IRIS National Fair

2019

Introduction: Fairer Ranking Systems using Linear Regression and Cumulative Binomial Distribution

Every four years, we see tables like these, depicting the number of medals won by each country at the Olympics, and ranking them accordingly. However, this system is completely arbitrary on two accounts. Firstly, it ranks the countries according to the number of gold medals won, without taking into consideration the silver and bronze medals. Secondly, the countries with a larger population have a higher chance of appearing near the top, so the smaller countries get little to no recognition.

One proposed alternate ranking system is the medals-per-capita (MPC) ranking system. In this system, a country’s score is determined by medals won per population. However, this system is arbitrary too. For example, in the 2012 Olympics, Grenada won the event according to the MPC rankings, even though it won just 1 medal. For the United States to pull ahead of Grenada, it would have to win more than 2800 medals, more than thrice the number awarded in the entire Olympics.

This unfairness prompted us to undertake this project. Our primary objective was to develop a ranking system which was fairer by incorporating mathematical concepts of statistics and probability, more specifically linear regression and the cumulative binomial distribution function. We hypothesized that such a system would prove to be better than the ones currently in use because it uses mathematical concepts, and, thus, is not completely arbitrary.

Method

In our pursuit to create a better ranking system, we looked at numerous mathematical concepts. After some research, all the different formulae and methods were compiled for testing. This list included methods from various parts of statistics, ranging from probabilistic formulae like the probability mass function to Bayesian statistical modeling. Following rigorous testing, two methods were finalized - cumulative binomial distribution and linear regression.

Testing of the compiled methods was conducted on a small data set collected from the recently concluded Asian Games. This data set consisted of both large and small countries in order to see how well the method performed in giving equal recognition. After this test, it was observed that the best results were given by the cumulative binomial distribution function and linear regression. The former yielded more absolute results while the latter gave more relative results.

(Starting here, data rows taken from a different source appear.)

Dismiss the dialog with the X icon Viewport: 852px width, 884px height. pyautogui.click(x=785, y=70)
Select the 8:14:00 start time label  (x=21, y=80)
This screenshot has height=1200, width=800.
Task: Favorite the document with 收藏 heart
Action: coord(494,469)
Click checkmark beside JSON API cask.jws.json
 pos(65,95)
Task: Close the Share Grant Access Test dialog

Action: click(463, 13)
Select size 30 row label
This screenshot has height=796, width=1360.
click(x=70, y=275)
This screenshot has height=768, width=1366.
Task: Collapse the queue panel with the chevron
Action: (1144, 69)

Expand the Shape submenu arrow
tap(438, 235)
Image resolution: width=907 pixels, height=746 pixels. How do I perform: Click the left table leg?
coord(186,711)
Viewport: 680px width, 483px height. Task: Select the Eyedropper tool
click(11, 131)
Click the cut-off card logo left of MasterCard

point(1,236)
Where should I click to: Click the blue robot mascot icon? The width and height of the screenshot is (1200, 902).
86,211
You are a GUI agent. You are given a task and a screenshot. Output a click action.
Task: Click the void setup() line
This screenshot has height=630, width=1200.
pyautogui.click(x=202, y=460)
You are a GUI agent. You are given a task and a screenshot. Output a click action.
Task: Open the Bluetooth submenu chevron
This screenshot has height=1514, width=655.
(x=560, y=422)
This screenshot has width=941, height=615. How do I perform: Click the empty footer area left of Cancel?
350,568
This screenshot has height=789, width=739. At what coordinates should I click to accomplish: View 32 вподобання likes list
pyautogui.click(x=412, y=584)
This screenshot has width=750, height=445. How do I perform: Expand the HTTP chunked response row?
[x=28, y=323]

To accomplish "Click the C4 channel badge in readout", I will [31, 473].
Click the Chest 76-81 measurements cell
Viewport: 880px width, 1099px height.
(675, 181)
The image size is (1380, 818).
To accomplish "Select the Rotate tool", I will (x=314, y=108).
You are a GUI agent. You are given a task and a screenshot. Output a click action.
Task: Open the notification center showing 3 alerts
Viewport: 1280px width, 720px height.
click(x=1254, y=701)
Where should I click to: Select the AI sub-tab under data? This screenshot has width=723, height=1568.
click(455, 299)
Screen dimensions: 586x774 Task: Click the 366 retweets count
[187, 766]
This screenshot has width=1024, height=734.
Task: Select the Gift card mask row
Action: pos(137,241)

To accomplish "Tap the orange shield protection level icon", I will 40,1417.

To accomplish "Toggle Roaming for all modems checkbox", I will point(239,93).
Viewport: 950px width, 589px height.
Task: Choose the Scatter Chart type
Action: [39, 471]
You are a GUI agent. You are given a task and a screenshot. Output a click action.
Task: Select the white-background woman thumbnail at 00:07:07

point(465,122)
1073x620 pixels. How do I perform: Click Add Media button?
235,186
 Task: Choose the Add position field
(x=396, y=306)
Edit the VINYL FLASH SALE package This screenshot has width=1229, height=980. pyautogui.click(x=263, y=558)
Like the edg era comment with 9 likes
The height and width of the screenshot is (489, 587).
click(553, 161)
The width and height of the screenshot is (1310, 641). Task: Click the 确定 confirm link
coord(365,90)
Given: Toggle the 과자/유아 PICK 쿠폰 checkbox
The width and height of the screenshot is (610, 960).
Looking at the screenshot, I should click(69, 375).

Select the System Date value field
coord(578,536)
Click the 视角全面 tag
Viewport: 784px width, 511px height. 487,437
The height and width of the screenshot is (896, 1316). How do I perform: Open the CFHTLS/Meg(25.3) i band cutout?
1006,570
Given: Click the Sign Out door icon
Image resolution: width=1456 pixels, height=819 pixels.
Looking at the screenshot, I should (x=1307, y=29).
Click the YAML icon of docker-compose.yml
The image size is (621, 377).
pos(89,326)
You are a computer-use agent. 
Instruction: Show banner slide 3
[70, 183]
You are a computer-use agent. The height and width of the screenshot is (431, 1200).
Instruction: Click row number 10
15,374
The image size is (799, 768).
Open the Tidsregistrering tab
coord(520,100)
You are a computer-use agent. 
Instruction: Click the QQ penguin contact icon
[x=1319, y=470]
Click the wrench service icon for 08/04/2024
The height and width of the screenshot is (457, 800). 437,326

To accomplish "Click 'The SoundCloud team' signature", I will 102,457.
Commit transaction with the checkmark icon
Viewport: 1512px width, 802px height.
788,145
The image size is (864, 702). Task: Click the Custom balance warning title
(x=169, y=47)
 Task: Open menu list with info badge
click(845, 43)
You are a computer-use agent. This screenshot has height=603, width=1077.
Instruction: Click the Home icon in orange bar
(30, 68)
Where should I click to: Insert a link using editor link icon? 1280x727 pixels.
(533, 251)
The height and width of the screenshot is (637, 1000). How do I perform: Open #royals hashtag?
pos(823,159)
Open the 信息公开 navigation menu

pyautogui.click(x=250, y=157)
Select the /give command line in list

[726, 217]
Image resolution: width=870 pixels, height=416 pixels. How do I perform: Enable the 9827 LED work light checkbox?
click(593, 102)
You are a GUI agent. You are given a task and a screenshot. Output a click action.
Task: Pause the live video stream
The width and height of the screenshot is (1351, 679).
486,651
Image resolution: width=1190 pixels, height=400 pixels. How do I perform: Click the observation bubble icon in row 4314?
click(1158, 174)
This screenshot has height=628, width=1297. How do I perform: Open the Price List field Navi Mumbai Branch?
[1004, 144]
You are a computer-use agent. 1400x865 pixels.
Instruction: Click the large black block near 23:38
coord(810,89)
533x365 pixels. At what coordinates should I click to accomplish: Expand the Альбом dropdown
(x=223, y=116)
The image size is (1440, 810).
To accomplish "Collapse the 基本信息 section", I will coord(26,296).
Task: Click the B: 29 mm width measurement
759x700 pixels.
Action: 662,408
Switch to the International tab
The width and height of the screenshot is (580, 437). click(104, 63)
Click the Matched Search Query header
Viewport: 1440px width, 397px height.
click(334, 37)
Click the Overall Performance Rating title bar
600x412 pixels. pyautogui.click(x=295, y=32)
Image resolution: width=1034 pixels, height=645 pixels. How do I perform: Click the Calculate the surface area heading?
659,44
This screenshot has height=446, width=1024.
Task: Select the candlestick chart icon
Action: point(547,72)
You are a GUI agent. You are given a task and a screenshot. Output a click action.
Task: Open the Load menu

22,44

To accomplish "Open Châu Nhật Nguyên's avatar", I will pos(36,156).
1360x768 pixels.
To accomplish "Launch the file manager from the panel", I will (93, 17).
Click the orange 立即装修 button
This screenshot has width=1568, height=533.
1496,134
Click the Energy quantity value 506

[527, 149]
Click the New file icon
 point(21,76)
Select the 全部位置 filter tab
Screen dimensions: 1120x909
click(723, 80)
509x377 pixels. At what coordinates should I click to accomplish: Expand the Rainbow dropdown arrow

Now that these two methods had been finalized, official data from the last three Summer Olympics was collected. This included all the countries which had participated and won medals. Information about population, gross domestic product, nutrition and healthcare services was also collected in order to make this system fairer.

Primarily, Microsoft Excel was used in order to make calculations and organize and visualize data. This was because this software had a range of built-in functions which made the otherwise rigorous calculations much easier. Two spreadsheets, each consisting of 4 sub-sheets for the four factors, were created for each of the Olympics. The results found were then accumulated and put in a formula to output a score for each country. The results found using the cumulative binomial distribution function and linear regression were compared in order to verify the accuracy of our system.

The data was divided into 4 sheets, so as to include the maximum number of factors. These factors were population, gross domestic product (GDP), healthcare services, and nutrition. Each of these sheets was divided into 3 tables, one for the probability of winning as many golds, one for the probability of winning as many golds and silvers, and one for the probability of winning as many medals as it did. This was done in order to give gold medals a higher weightage, followed by silvers and then bronze medals. After the aforementioned data had been organized, a BINOMDIST function was used to calculate the cumulative probabilities. In Microsoft Excel, a BINOMDIST function is defined as: =BINOMDIST(number_s, trials, probability_s, cumulative). In our case, number_s was defined as the number of successes, i.e. the number of medals won by the country. Trials was defined as the number of medals that were given and probability_s was defined as the probability of success, i.e. the percentage of world population/GDP the country had. TRUE was inputted into the cumulative so as to obtain an answer based on cumulative binomial probability, this was because inputting FALSE would return an answer as per the probability mass function. After the values of a country from all the 3 tables were found, they were averaged, to obtain a score for each country. The scores of each country from each of the sheets were then averaged to obtain the final score of the country, the one which would return the score which would determine the final rank of the country.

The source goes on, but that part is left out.